The time: Winter, 1920. The place: St. Petersburg. The author: Victor Shklovsky.
What did we use for heating?… [W]e burned everything. I burned my furniture, my sculptor’s stand, bookshelves and books, books beyond count or computation. If I had owned wooden arms or legs I should have burned them and found myself limbless in spring.
[…]
Everyone gathered in the kitchen; in the abandoned rooms stalactites grew. People drew close to one another and in the half-empty city they squeezed together as tight as toys in a playbox. Priests in churches conducted the services in gloves with the surplices on their fur coats. Six school-children froze to death. The Arctic Circle had become a reality and its line passed through the region of the Nevsky Avenue.

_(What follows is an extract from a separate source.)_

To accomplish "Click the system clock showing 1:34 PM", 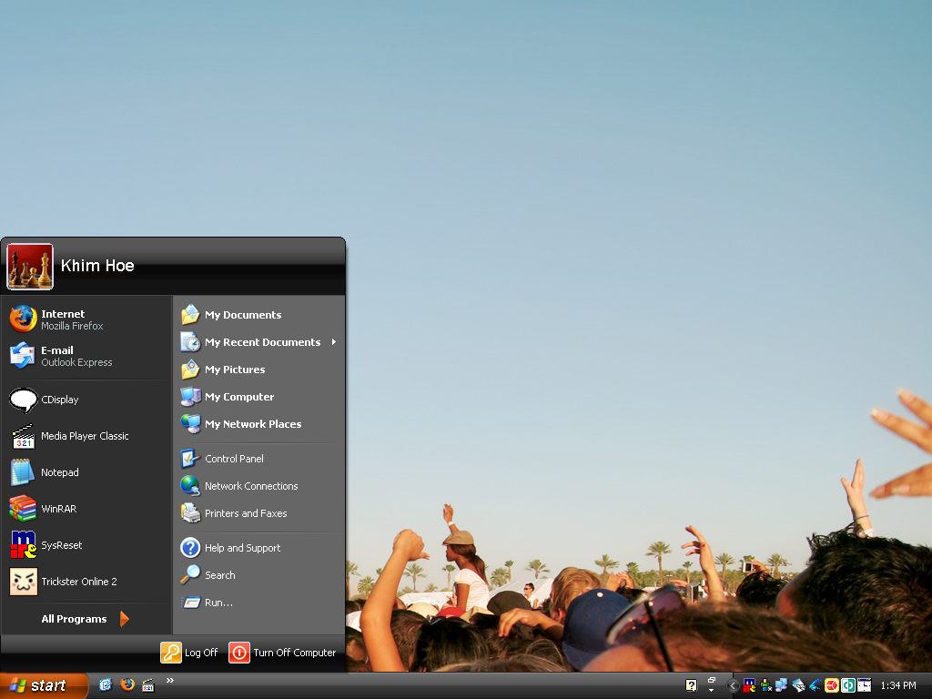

It’s almost pitiful to think how many people saw the start of the Russian Revolution and thought “It couldn’t be worse than the czar.”
READER COMMENTS
N.
Aug 31 2006 at 10:14am
I just don’t know. I give this question a lot of thought (for obvious reasons, these days). Is anarchy (or chaos, as Alan Moore’s V would have me call it) truly worse for the plebs than life under a totalitarian regime? In the latter instance only the innocent live in fear of the midnight knock, but in the former *everyone* lives in fear of it. Isn’t it worse for a despot to die peacefully in his sleep than for his nation to become a meatgrinder and oust him in the process? Is there any moral or ethical way to suffer dictators gladly?
Matt
Aug 31 2006 at 11:40am
Next time the Russians would be smart not to revolt against Old Man Winter.
Barkley Rosser
Aug 31 2006 at 2:49pm
So, Valley Forge was pretty awful, but do you think the US should have stuck with Canada and followed a non-revolutionary path to independence from Britain?
rvman
Sep 6 2006 at 12:25pm
How much better off were the folks between 1783 and 1848 in the US than in Canada, relative to the pain of 1775-1781? How about for the people who actually fought for the Revolution – does the extra freedom for their remaining lives offset the pain of the war – and the lost potential of those killed? And that is after a clear ‘win’ and with clear improvement. How about those who participated in the “Whiskey Rebellion”? Bloody Kansas? The Civil War? The French Revolution? Did the expected potential benefits of those offset the costs, ex ante? Were the potential rewards to John Brown and his family worth the risk of Harper’s Ferry, or was he just a lunatic fanatic who got his kids killed along with himself? I think it is clear that for the revolutionaries, most revolutions are irrational.